Kanappa Creek, near Kanappa Hill
2010 Aquatic Ecosystem Condition Report
- Dry in autumn and consisted of an isolated, freshwater pool in spring.
- Sparse macroinvertebrate community with no rare or sensitive species.
- Obvious signs of gross nutrient enrichment.
- Riparian vegetation mostly consisted of woody and herbaceous weeds.
About the location
Kanappa Creek is a very small stream in the eastern Mount Lofty Ranges. It rises near Kanappa Hill and flows in a south-easterly direction but disappears underground before joining Saunders Creek. The major land uses are sheep grazing and native vegetation.
The monitoring site was located on a track off Three Chain Road, less than one kilometre south-east of Kanappa Hill and about nine kilometres south-west of Cambrai.
The creek was given a Poor rating because the site sampled showed evidence of major changes in ecosystem structure and moderate changes to the way the ecosystem functions. There was considerable evidence of human disturbance, including nutrient enrichment, fine sediment deposition and a degraded riparian zone.
A sparse community of about 16 species of macroinvertebrates was collected from an isolated pool, six metres wide and over one metre deep in spring 2010; the site was dry in autumn. The community consisted of low numbers of a wide range of species that are typically found in temporary waters with generally poor water quality, including hydrobiid snails, worms, mites, beetles, mosquitoes, biting midges, soldierflies, chironomids, waterbugs, odonates and caddisflies. No sensitive or rare species were found.
The water was moderately fresh (salinity of 1,975 mg/L), well oxygenated (84% saturation), clear and slightly acidic (pH 6.48), with moderate to high concentrations of nutrients such as nitrogen (0.9 mg/L) and phosphorus (0.05 mg/L).
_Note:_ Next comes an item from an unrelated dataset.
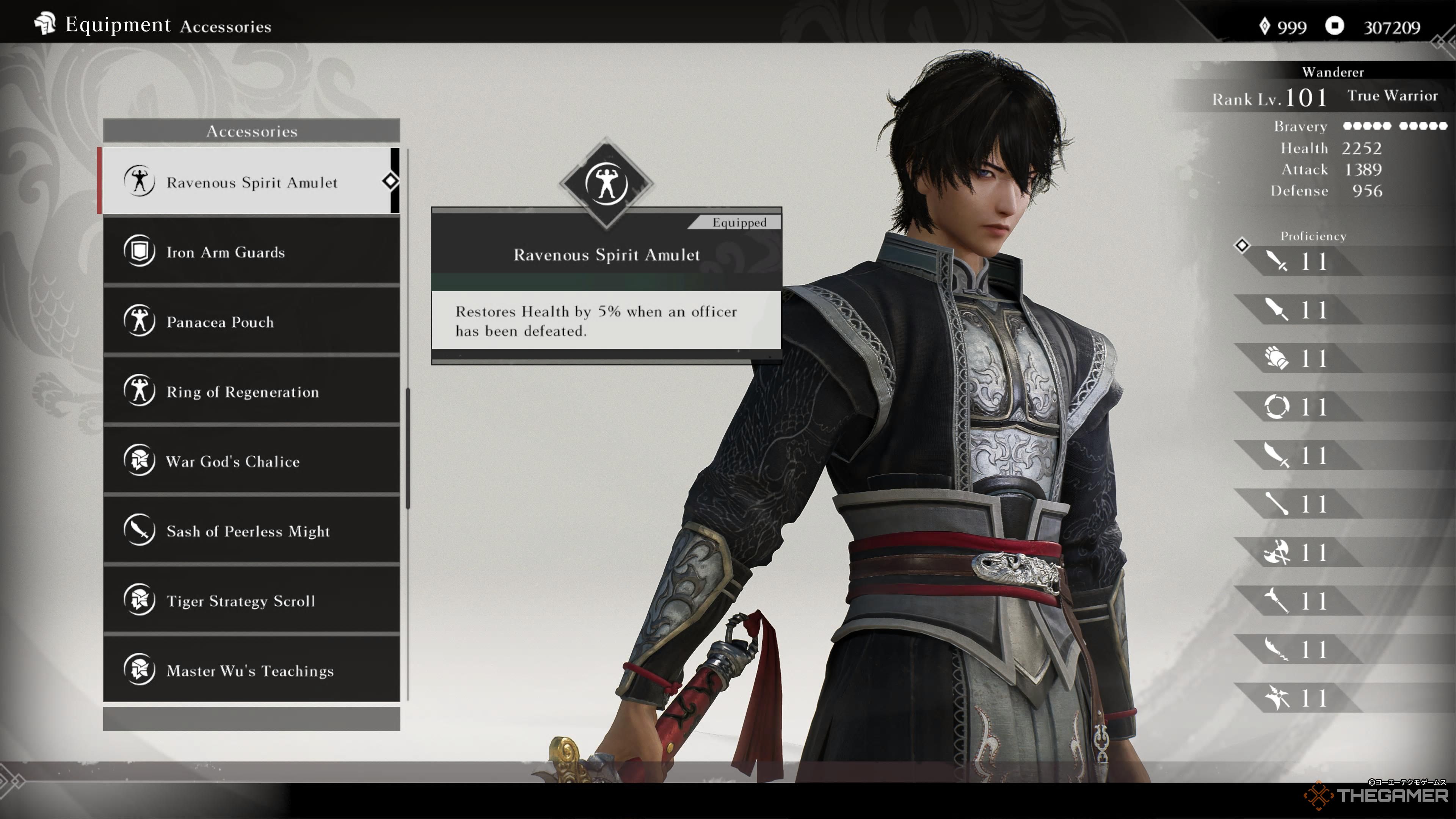
Task: Select Iron Arm Guards accessory item
Action: (x=252, y=252)
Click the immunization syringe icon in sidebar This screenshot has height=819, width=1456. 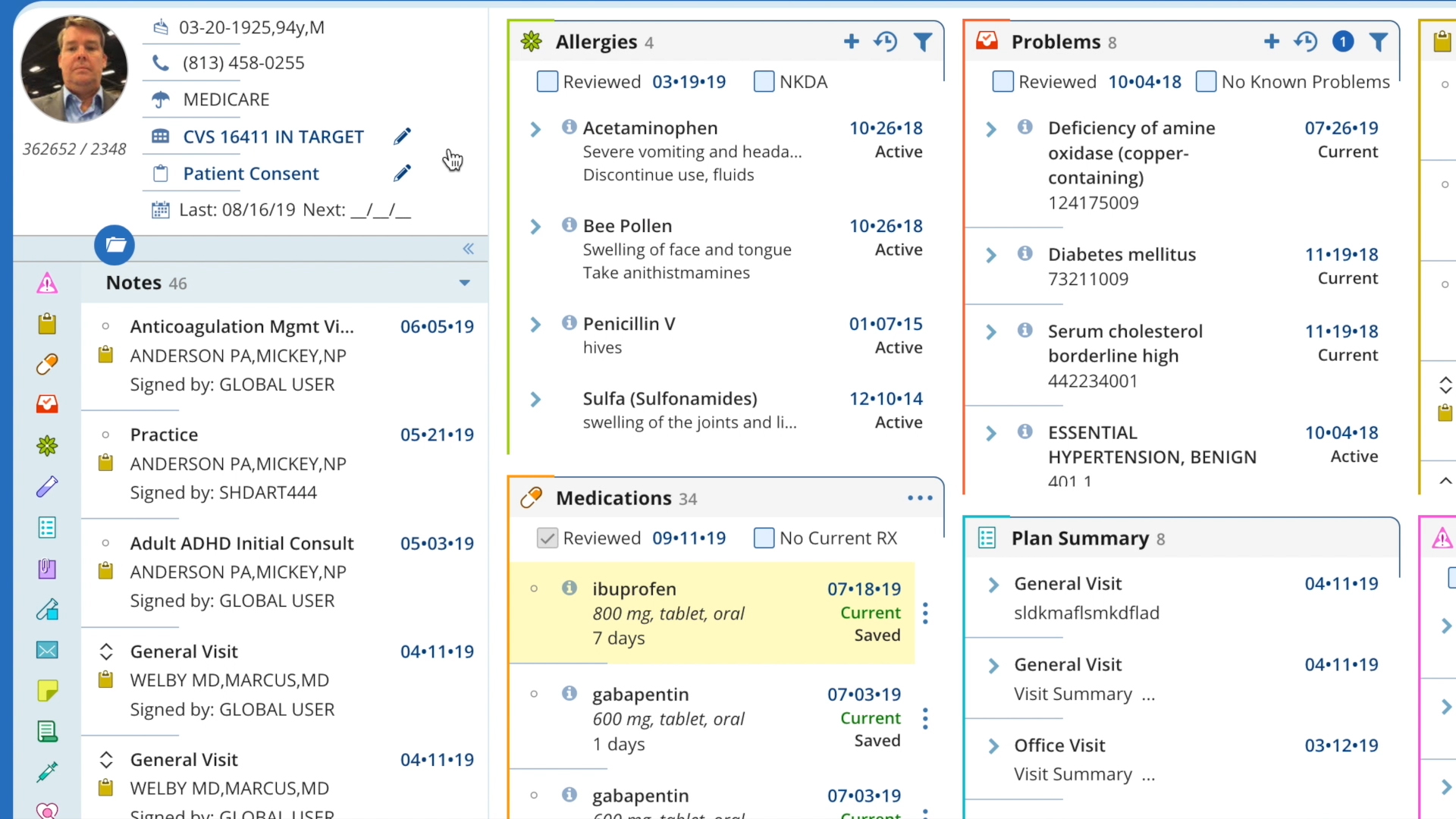[x=46, y=771]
The sediments were dominated by detritus with clay, silt, sand and algae also present; samples taken from below the surface showed no indications that the sediment was lacking in oxygen. A deposit of 1–5 centimetres of silt covered the creekbed in spring.
A moderate amount of phytoplankton was present in the creek and less than 10% of the site was covered by filamentous algae (Cladophora). Over 65% of the channel was covered by submerged (Chara) and emergent aquatic plants (Juncus and Typha).
The riparian zone consisted of acacias and introduced pepper trees and willows over an understorey of introduced grasses, thistles, gorse, saltbush and sedges. The surrounding vegetation included acacias, melaleucas and pepper trees with a groundcover of introduced grasses and weeds.
Special environmental features
Pressures and management responses
|Livestock have direct access at the site and upstream, causing sediment erosion and adding excessive nutrients (which leads to habitat disturbance, algal growth and aquatic weeds).
|The SA Murray–Darling Basin NRM Board acknowledges the significant impacts that livestock have on aquatic environments and seeks to provide free technical advice and incentives to land managers for fencing and other works as funding permits. Funding incentives are limited in value and extent and require land managers to volunteer to be involved.
|Limited riparian vegetation at the site and upstream, providing minimal buffer protection from catchment landuses (reducing habitat quality).
|The SA Murray–Darling Basin NRM Board recognises that the management of riparian vegetation requires a long-term, integrated approach to achieve ecosystem benefits. The board therefore provides free technical advice on a range of topics for land managers and various incentives for works as funding permits.
|Widespread introduced trees and weeds in the riparian zone at the site and upstream in the catchment (reducing habitat quality).
|The SA Murray–Darling Basin NRM Board recognises the limitations of available funds relative to the scale of the degradation caused by introduced trees and weeds. The NRM Board provides free technical advice and community education to assist land managers in dealing with the integrated management of aquatic weeds. The NRM Board also has a targeted process, as directed by State Government, to strictly prioritise its investment in weed control activities as funds are limited. The NRM Board actively seeks funding opportunities for weed control; most opportunities are for locations where biodiversity outcomes can be achieved.